**TASK DETAILS**
Only an exact copy belongs in the answer: the line with "Task: Open the Source Control menu" and every line after it through the end of the records, pictures left out.
--- DATA FOR REVIEW ---
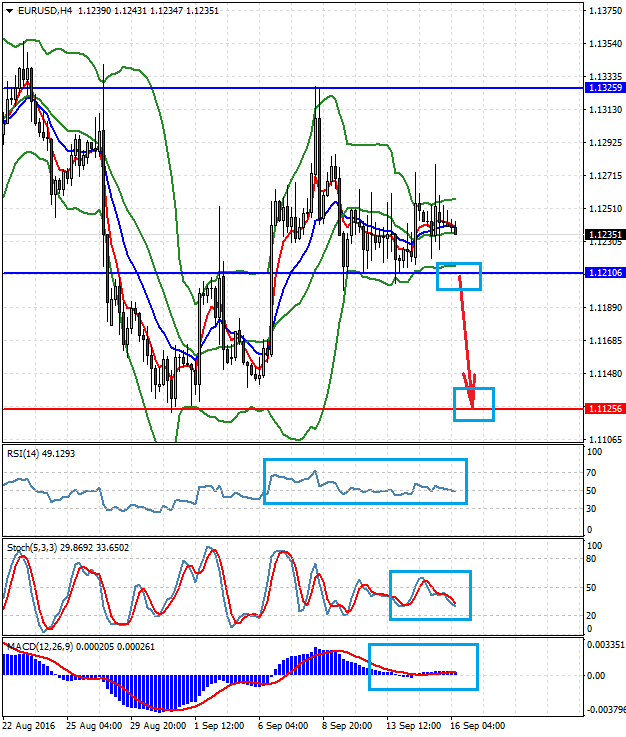
Task: Select the blue box at the 1.11256 target
Action: pos(474,404)
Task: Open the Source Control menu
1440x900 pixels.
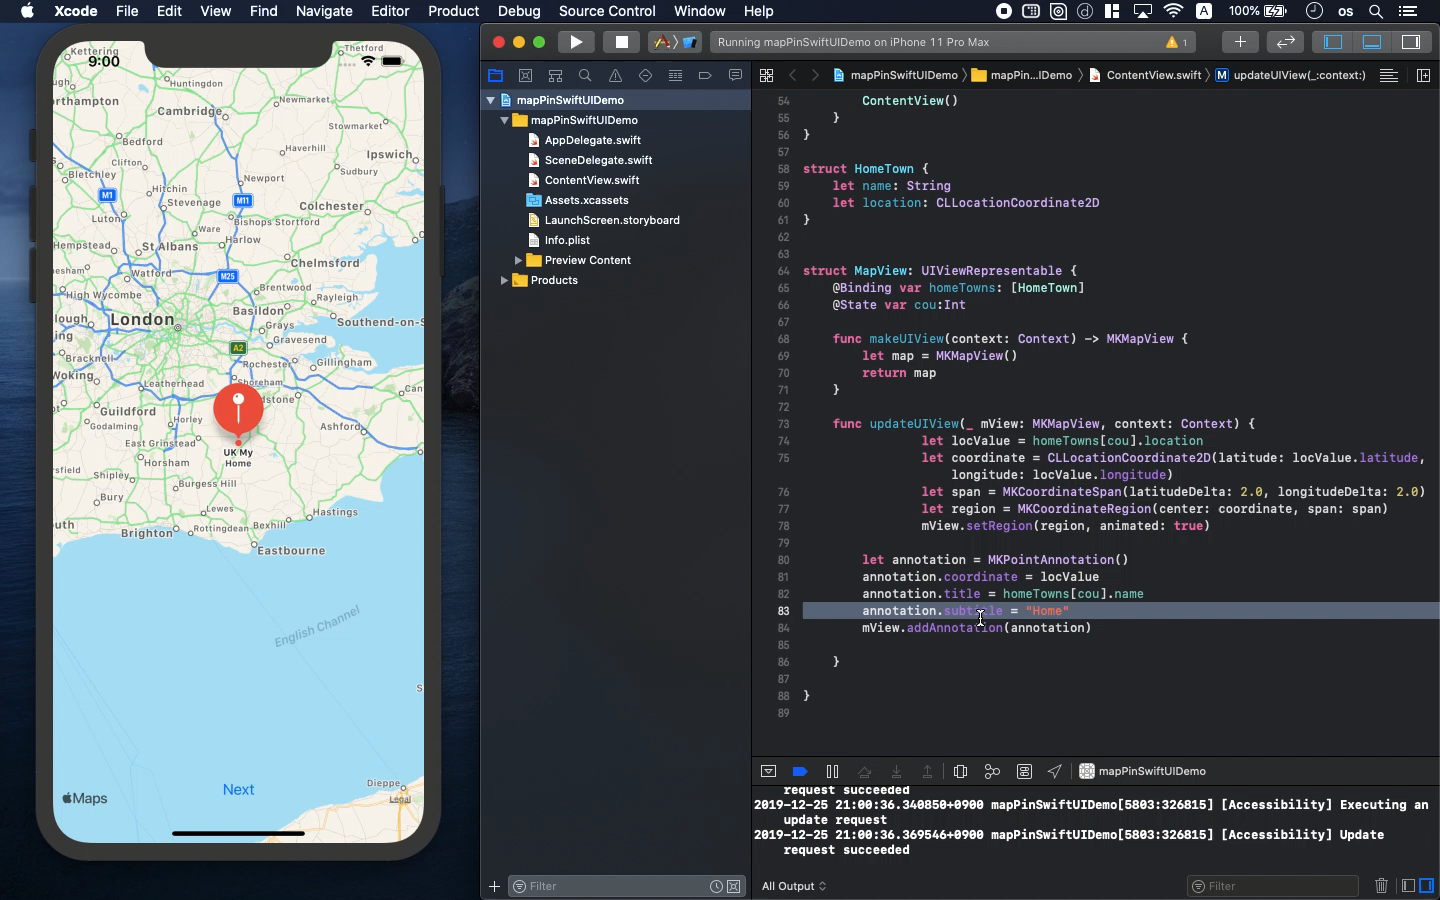Action: coord(607,11)
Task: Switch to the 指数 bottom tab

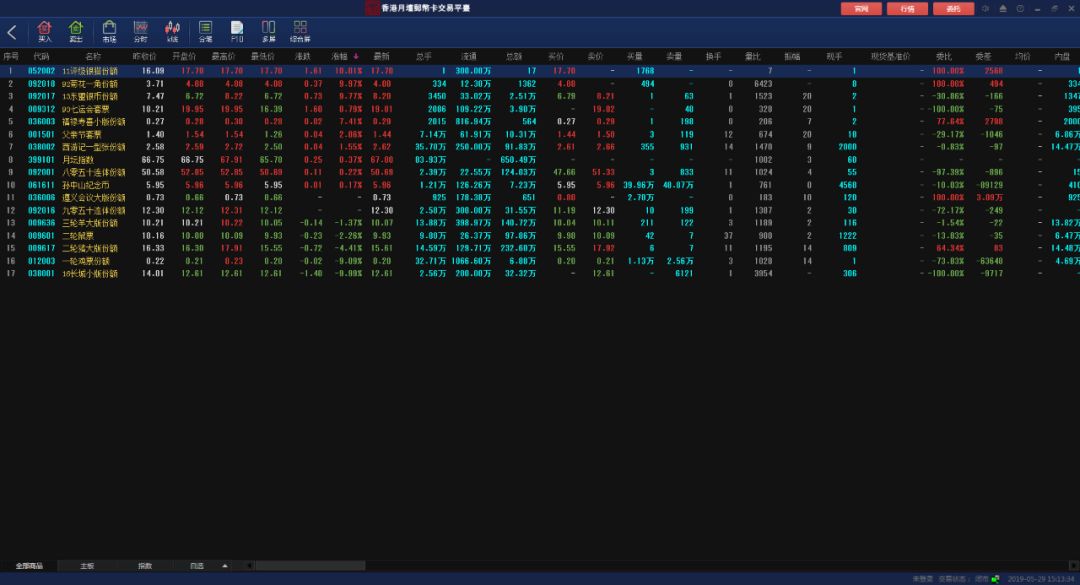Action: pos(145,566)
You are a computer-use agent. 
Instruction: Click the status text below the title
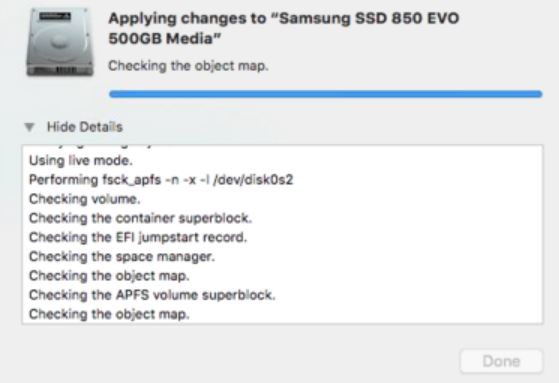[188, 66]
---
**THE COMPLETED TASK**
Task: Open the Source Control menu
1440x900 pixels.
Action: coord(607,11)
Task: Switch to the 指数 bottom tab

Action: pos(145,566)
You are a computer-use agent. 
Instruction: Click the status text below the title
[188, 66]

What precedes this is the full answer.